[Start of Article]

# Greyhound/Peter Pan is dead /Nobody rides the bus anymore



## Redd Capp (Nov 24, 2011)

Went to the terminal today---not a soul---not only today (t-giving) but I remeber when the greyhound stations were packed with people all the time...Richmond,Buffalo,Columbus, now many have just a few people..when rthe dog cut off service to the small towns they also cut off there bread and butter. Also they used to have red caps to tranfer bags for you now they drag them off into the muddy ground and tell them to schelp them yourselves. Amtrak on the other hand was packed to the walls today and running extra trains with commuter cars. I talked to a higher up at greyhound last year and she addmited that Greyhound is a poor red headed step sister to a much bigger corperate conglomerate called "First Group" whoes primary buisness is school bus contracts. When paying passengers get treated worse then shit faced rug rats thats a problem. At least they only have to put up with the bus for a 1/2 hour each way a day. We have to sit on the bus next to the fat lady on the cell phone for 12 hours...


----------



## TheUndeadPhoenix (Nov 24, 2011)

They still are pretty damned packed. It depends on where you are. And no, not many people take a bus on a holiday anymore. I take the bus now and then. I've taken a bus from NYC to COSCO and from SFCA to EPTX. They take forever and you get antsy when you're on them. You just want the ride to be over already.


----------



## rubetown (Nov 24, 2011)

That seems weird greyhound wasn't crowded on a holiday, good for those folks who found another mode of transportation. I feel you though, I recently traveled greyhound from L.A. to new orleans in which I spent 5days in a nyquil induced half-sleep and each day there was a new delay/ layover due to the incompetence of the company. It was no surprise that they had lost my pack which they made me put under the bus because the seats were bookedup.
But which choice is better when you gotta get somewhere in somewhat of a hurry, this or scAMTRAK.
..I'd recommend nyquil


----------



## marc (Nov 27, 2011)

it seems like more people are doing craigslist rideshares now than greyhound. i have a warrant in new orleans and i wanted to get a ride straight through without having to get off in gentilly or hitchhike through so i put up a add on craigslist and i have a ride from pensacola all the way to san antonio for only 40 bucks.


----------



## RSTY802510 (Mar 16, 2012)

I'm takin one soon from Newark to newyork to Boston then concord.


----------



## Deleted member 125 (Mar 16, 2012)

ide rather eat horse shit then ride greyhound for any long distance ever again. some mouth breather or weary knee toucher always sits next to me.


----------



## RSTY802510 (Mar 16, 2012)

[End of Article]
[Start of Data rows]

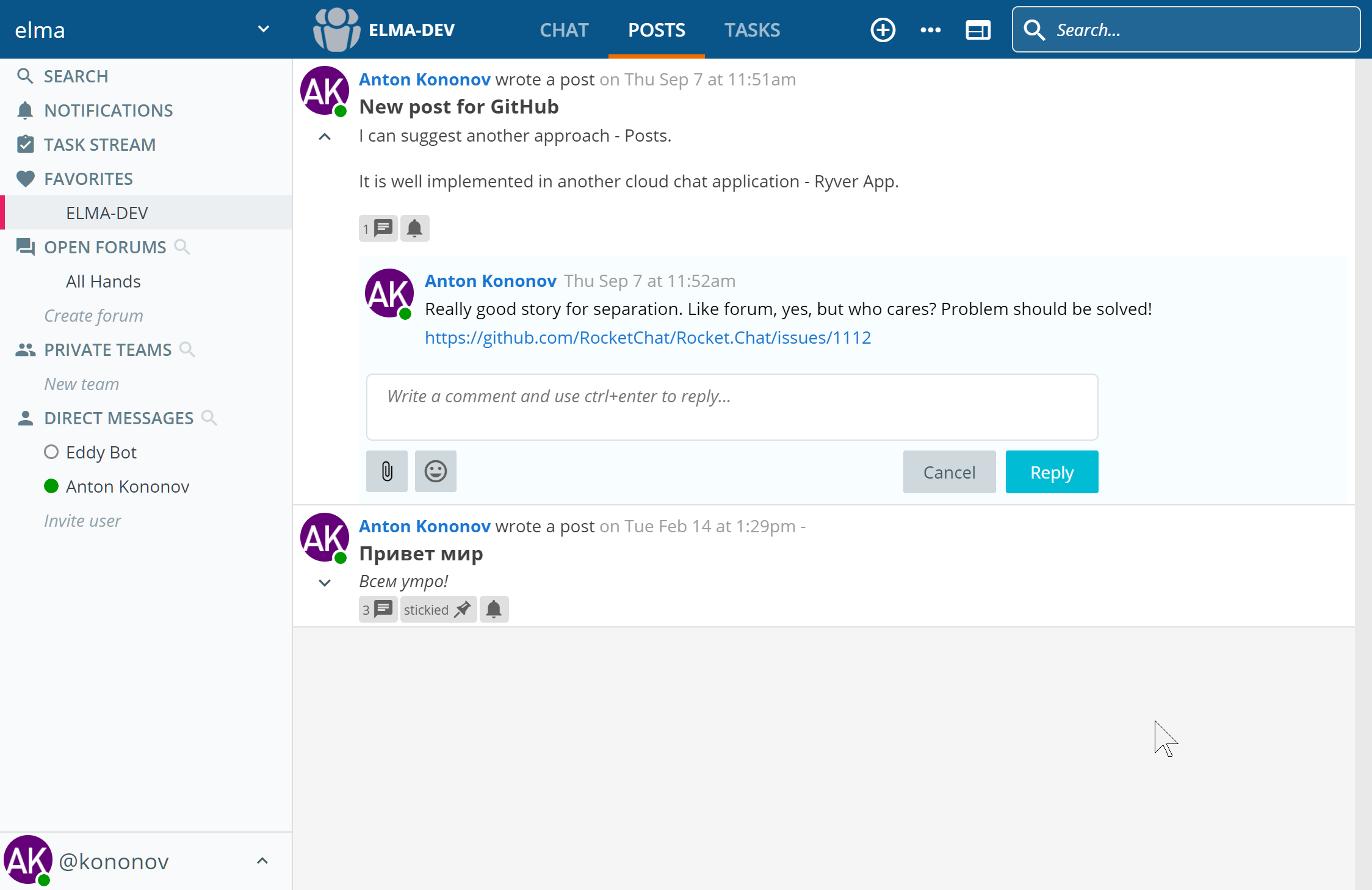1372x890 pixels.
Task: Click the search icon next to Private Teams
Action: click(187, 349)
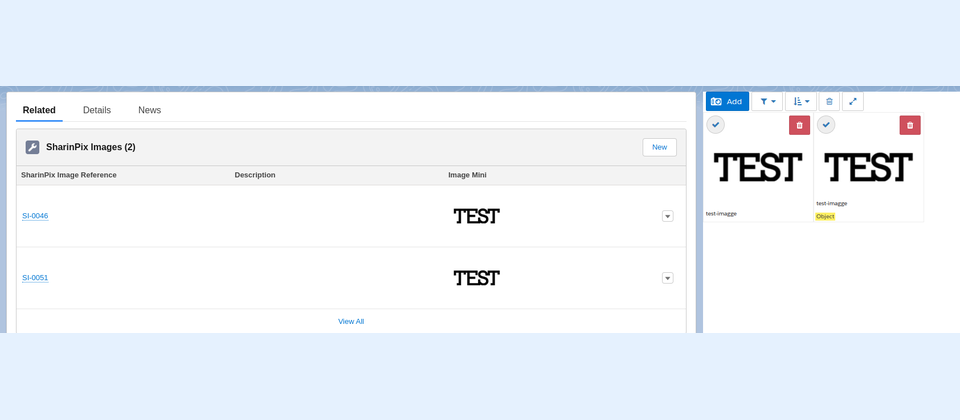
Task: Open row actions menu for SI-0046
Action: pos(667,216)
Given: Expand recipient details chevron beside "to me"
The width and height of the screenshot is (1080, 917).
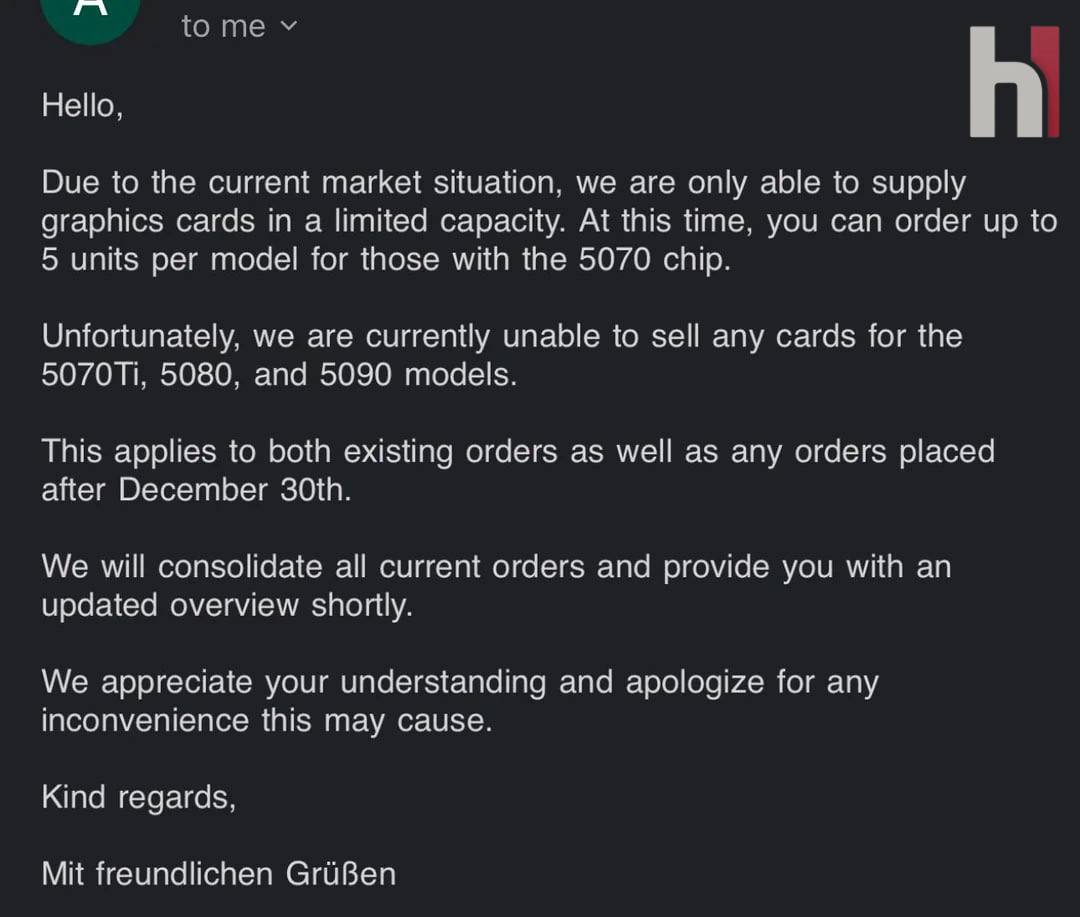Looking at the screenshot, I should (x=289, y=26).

[End of Data rows]

• _Directives_
A. Translate this sentence from the Greyhound thread into Spanish: "And no, not many people take a bus on a holiday anymore."
B. Carry on the Greyhound thread from the point where it stops.
The data is separate from the Greyhound thread.

• _Answer list_
A. Y no, ya no mucha gente toma el autobús en un día festivo.

B.
cantcureherpes said:


> ide rather eat horse shit then ride greyhound for any long distance ever again. some mouth breather or weary knee toucher always sits next to me.


I've heard some horror story's about greyhound busses.


----------



## GhostWithTheMost (Mar 17, 2012)

Fuck man, Ive been able to find air fare the last two times Ive traveled long distance for nearly 100 bucks cheaper than greyhound


----------



## Deleted member 2626 (Mar 30, 2012)

fuck greyhound, raton to harrisburg was just a cluster. i wont ride it again unless i really have too. haveing a dog with "service" tags makes it stressful as hell too but greyhound just tops it off


----------



## ayyyjayyy (Apr 1, 2012)

I love Peter pan. NYC to Boston. That shit did me tons of good for cheap. China town is goo too but I think pp was cheaper.


----------



## RSTY802510 (Apr 7, 2012)

ayyyjayyy said:


> I love Peter pan. NYC to Boston. That shit did me tons of good for cheap. China town is goo too but I think pp was cheaper.


Taking it again from concord to Boston to NYC then goin to jersey and eventually back


----------



## ayyyjayyy (Apr 9, 2012)

Hell yeah.


----------



## technotrash (Dec 22, 2012)

idk man, megabus/boltbus are really good and super cheap. i've never really had a bad experience bussing it but it's kind of boring/lonely.


----------



## schmutz (Jan 30, 2013)

I've always loved bussing it, you meet some of the most interesting people that way (some of them I am still friends with 20 years later) but Greyhound has an over-inflated sense of their own worth lately....


----------



## trainfinder222 (Feb 1, 2013)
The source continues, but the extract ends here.